We should add a note along the lines of the above to the CR (which needs to be created for the next release).

izmeez’s picture

There is a previous change record for Drupal 8, https://www.drupal.org/node/1739964 that does not say much. Maybe it could be built on?

izmeez’s picture

Furthermore, in comment https://www.drupal.org/forum/support/module-development-and-code-questio... it says,

The problem is that you need "none" when getting redirected back to drupal from Paypal or some other off-site payment gateway, otherwise the session cookie is not sent with the request.

mcdruid’s picture

Yup, that's about session cookies though. I don't think it's very likely that it'd be a requirement for a site to send the has_js cookie cross-site.

We also cannot hard code SameSite=None as that's not valid without Secure.

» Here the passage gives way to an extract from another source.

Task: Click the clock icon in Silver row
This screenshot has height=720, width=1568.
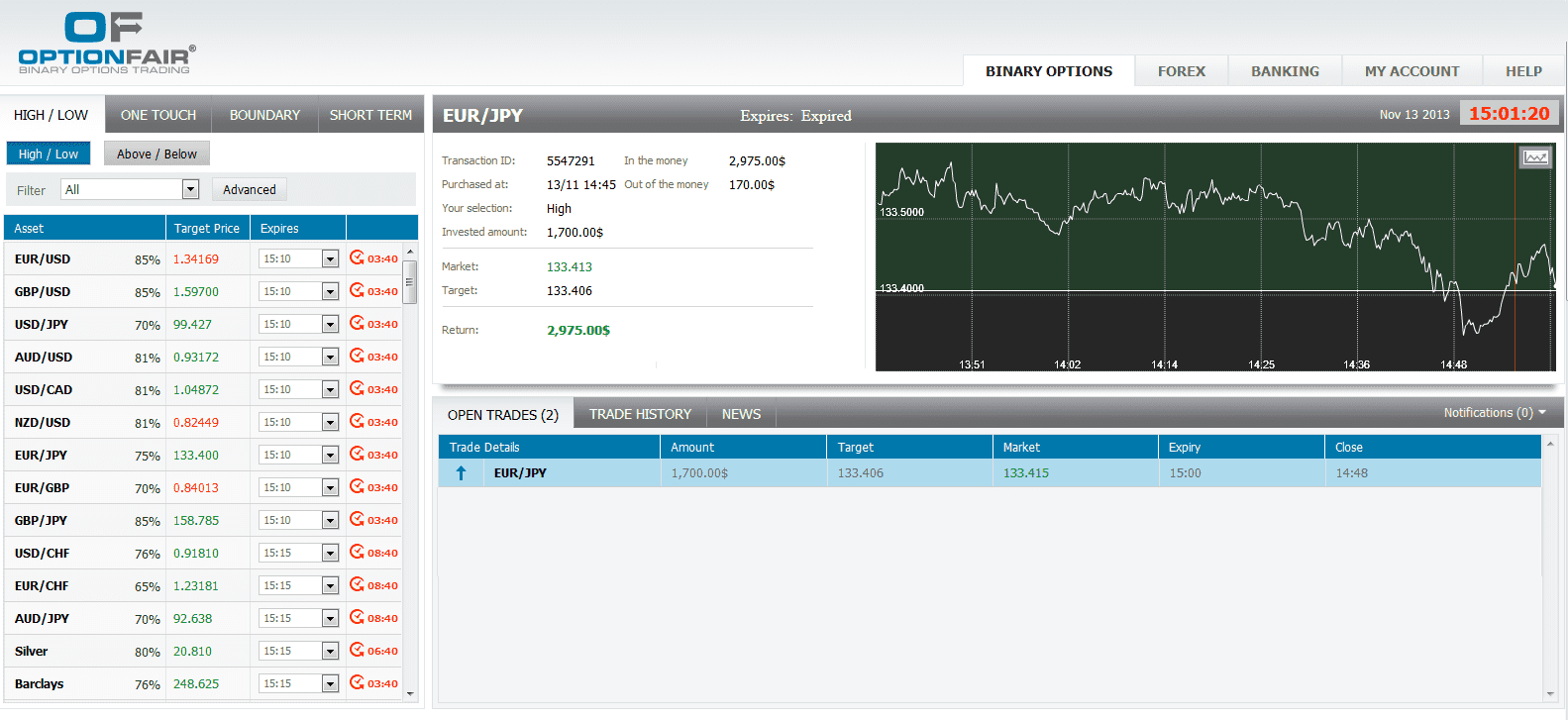Action: 357,651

It doesn't seem worth the extra complexity of making the SameSite value for the has_js cookie configurable like we did for session cookies.

As mentioned, if sites really need the cookie, and SameSite=Lax doesn't meet their requirements, they'll have to roll their own, which would be simple to do. If it turns out there's a significant demand for it (and I'd be surprised) a contrib module could be created.

Status: Fixed » Closed (fixed)

Automatically closed - issue fixed for 2 weeks with no activity.